The normal derivative in PDE problems (how is the weak form defined?)

Question

For smooth functions, we know that $$-\int_{\Omega}\Delta v w = \int_\Omega \nabla v \nabla w - \int_{\partial \Omega}\nabla v \cdot \nu w.$$ Thus we can define a generalised normal derivative $\frac{\partial }{\partial \nu}\colon H^{1}(\Omega) \to H^{-\frac{1}{2}}(\Gamma)$ with the formula $$\left\langle \frac{\partial v}{\partial \nu}, w \right \rangle_{H^{-\frac 1 2}(\partial\Omega), H^{\frac 1 2}(\partial\Omega)} := \int_\Omega \nabla v \nabla W+\langle \Delta v, W\rangle_{H^{-1}, H^1}$$ where $W \in H^1(\Omega)$ is an extension of $w \in H^{\frac 1 2}(\Gamma)$.

Questions:

• Is this really how the normal derivative functional is defined? I only saw this in one source.
• since $v \in H^1$, $\Delta v \in L^2$ makes no sense, but the author has taken it to be an element of $H^{-1}$ which is OK, but what on earth is it??
• I guess it doesn't matter which extension one uses of $w$.

PROBLEM TO SOLVE → Can you carry on the forum question about the weak definition of the normal derivative, picking up right after its last bullet point?

DATA LINES →
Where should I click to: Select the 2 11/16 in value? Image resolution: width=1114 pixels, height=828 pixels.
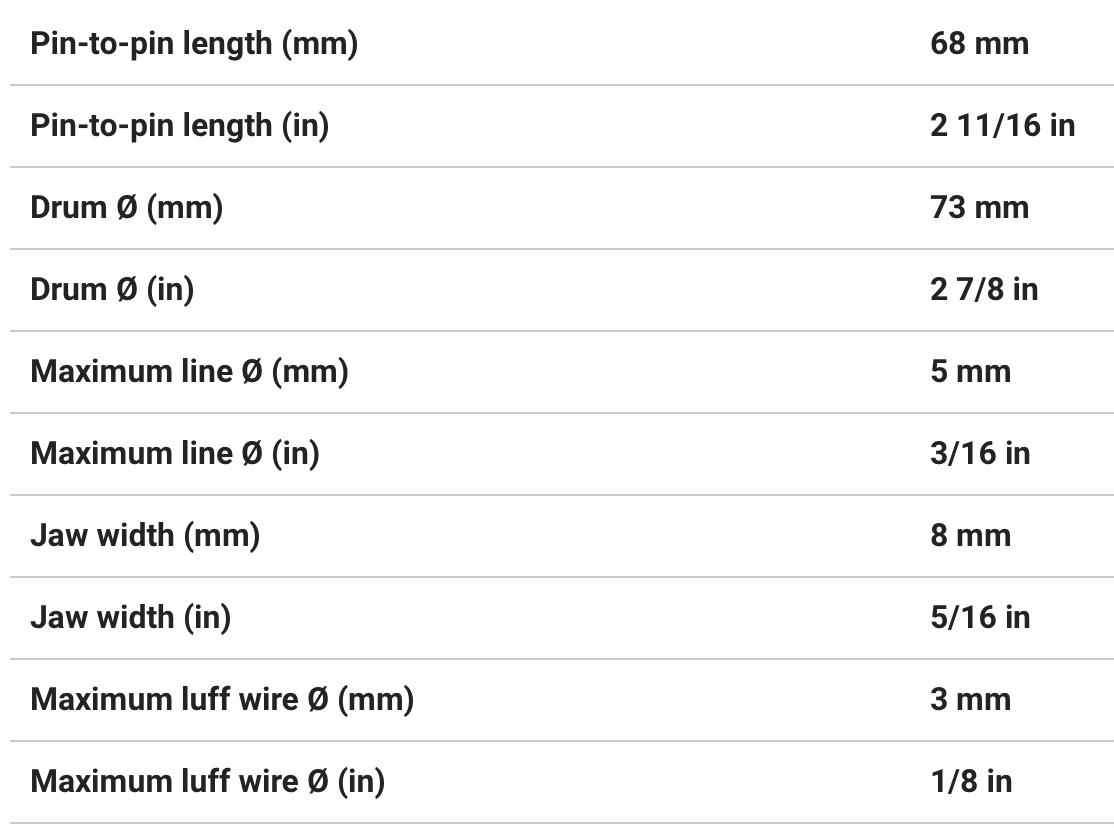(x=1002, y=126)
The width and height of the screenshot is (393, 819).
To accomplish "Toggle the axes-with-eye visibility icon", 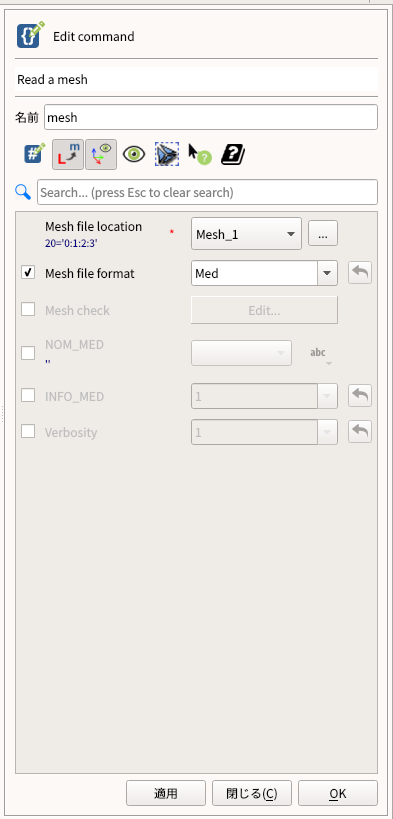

ANSWER TO THIS PROBLEM →
Answer 1

You cannot define a normal derivative trace $\frac{\partial }{\partial \nu}$ acting from $H^{1}(\Omega)$ to $H^{-\frac{1}{2}}(\Gamma)$ such that it has reasonable properties:

For $\varphi \in C_0^\infty(\Omega)$, we would expect $\frac{\partial}{\partial \nu} \varphi = 0$, since $\varphi$ has compact support. But now, $C_0^\infty(\Omega)$ is (by definition) dense in $H_0^1(\Omega)$. This means, that every function in $H_0^1(\Omega)$ has not only zero trace but also a zero normal derivative trace. But we do not expect this for an arbitrary function from $H_0^1(\Omega) \cap C^1(\bar\Omega)$.

In order to define a normal derivative trace, you need a stronger norm in the domain, e.g. the norm of the space $$\{u \in H^1(\Omega) : \Delta u \in L^2(\Omega)\}.$$ Then, you can use your formula to define the normal derivative trace.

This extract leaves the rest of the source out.